Ayer, en la Asamblea Nacional, se discutió de manera a veces muy intensa, durante 13 horas, sobre el proyecto de ley presentado por el Gobierno. Fue aprobado en primera lectura, pero queda un largo trámite, con posibles modificaciones, en el Senado.

Para el ministro de Cultura, Franck Riester, es necesaria una ley especial “porque estamos ante una situación inédita en nuestra historia” y se trata de “una obra que se anuncia excepcional, ambiciosa, única”. Para la oposición, en cambio,la actitud del Ejecutivo es otra muestra de su arbitrariedad y autoritarismo. Hay muchos expertos que también critican que la futura ley exima de aplicar disposiciones arquitectónicas, de conservación de patrimonio y medioambientales vigentes. “Esta mañana nos proponen que les demos un cheque en blanco”, se quejó el diputado de centroderecha Fréderic Dumas. Éste citó un sondeo de ayer mismo según el cual el 72% de los franceses rechaza que Notre Dame se reconstruya con una ley de excepción.

La diputada de Francia Insumisa (izquierda radical) Clémentine Autain usó una irónica metáfora para cargar contra el Gobierno. “Una anciana dama acaba de caerse y, antes incluso de hacer un diagnóstico sobre su estado, se le prescribe una ordenanza, unos ansiolíticos y un régimen, y se le pide prepararse para un maratón”, dijo Autain.

La futura ley prevé unas desgravaciones fiscales extraordinarias para las donaciones de particulares y la creación de un ente público para coordinar la reconstrucción. Esto último es objeto de controversia por quienes lo ven como una burocratización excesiva, habiendo ya varios organismos que se ocupan de la conservación del patrimonio.

A Macron se le ataca por su atrevimiento de fijar en cinco años el plazo de la reconstrucción. El presidente tenía en la cabeza los Juegos Olímpicos del 2024. Aun aceptando su buena voluntad de poner prisa, muchos vieron una frivolidad que el jefe de Estado concretara la duración de las obras, sobre todo porque no está nada claro cómo se va a reconstruir. Dependerá de quién gane el concurso arquitectónico internacional y el tipo de proyecto.

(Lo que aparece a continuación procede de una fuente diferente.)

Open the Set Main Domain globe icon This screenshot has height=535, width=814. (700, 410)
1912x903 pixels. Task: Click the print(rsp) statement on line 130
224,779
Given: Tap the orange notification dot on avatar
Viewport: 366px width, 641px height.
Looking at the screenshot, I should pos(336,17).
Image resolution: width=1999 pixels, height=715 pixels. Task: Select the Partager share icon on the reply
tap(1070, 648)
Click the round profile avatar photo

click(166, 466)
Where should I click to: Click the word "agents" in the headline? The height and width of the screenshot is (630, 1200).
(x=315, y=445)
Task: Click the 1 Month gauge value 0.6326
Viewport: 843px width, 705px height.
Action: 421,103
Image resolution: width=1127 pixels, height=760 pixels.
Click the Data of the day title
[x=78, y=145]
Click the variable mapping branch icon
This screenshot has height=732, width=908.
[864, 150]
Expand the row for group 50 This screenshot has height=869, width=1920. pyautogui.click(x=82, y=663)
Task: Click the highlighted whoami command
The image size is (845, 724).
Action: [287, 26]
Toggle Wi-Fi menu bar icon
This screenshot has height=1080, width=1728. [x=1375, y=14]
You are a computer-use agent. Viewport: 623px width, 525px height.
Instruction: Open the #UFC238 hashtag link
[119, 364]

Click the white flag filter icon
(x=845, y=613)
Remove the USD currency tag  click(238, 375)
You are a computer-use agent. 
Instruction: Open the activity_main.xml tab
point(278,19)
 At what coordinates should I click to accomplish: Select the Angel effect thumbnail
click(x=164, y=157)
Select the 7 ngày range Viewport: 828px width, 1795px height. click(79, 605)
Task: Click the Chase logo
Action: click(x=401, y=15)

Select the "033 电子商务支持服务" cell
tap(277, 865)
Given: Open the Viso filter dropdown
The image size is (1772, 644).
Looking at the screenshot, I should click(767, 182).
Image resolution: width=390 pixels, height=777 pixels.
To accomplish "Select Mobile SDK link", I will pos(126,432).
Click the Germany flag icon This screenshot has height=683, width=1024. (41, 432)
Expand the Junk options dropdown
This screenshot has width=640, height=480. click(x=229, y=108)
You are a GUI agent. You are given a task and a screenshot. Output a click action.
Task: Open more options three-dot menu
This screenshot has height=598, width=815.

“Eso es típico de Macron –comentó a este diario un camarero de la cafetería Panis, en el muelle de Montebello, justo delante de la fachada sur de la catedral–. A este presidente no le podemos creer en nada, hable de la catedral o del paro. Aquí han venido a tomar café varios arquitectos y todos dicen que se necesitarán al menos quince años”.

El punto clave de la disputa es si la catedral debe rehacerse de manera idéntica a como era o con nuevos materiales y diseños para la aguja y el envigado bajo el tejado que se derrumbaron. En el proyecto de ley se tuvo cuidado en no incluir la mención de “reconstrucción idéntica”. Entre las ideas que circulan figuran la de colocar un tejado de cristal, apoyado en una estructura metálica, o un tejado jardín en el que se pueda pasear. Los puristas insisten en que debe hacerse como era, con vigas de madera de roble.

Los vecinos del perímetro de seguridad en torno a la catedral, vallado y custodiado por la policía, temen vivir con molestias durante años. “Se ha convertido en un lugar extraño –afirmó Lilianne, profesora de inglés jubilada–. Durante diez años fue maravilloso habitar aquí, pero uno tiene ahora la impresión de estar en un zoo. Hay un lado morboso en todos esos turistas que se acumulan cerca de nosotros”.

Los dueños de restaurantes, hoteleros y vendedores de libros junto al Sena aseguran, según el estado de ánimo de cada cual, que han perdido negocio o que todo sigue más o menos igual. Kiyou, exiliado iraní y caricaturista (a 10 euros el dibujo) desde hace 22 años, dice que ha perdido clientes, pero se consuela pensando que sus compatriotas, en Irán, “lo pasan mucho peor”.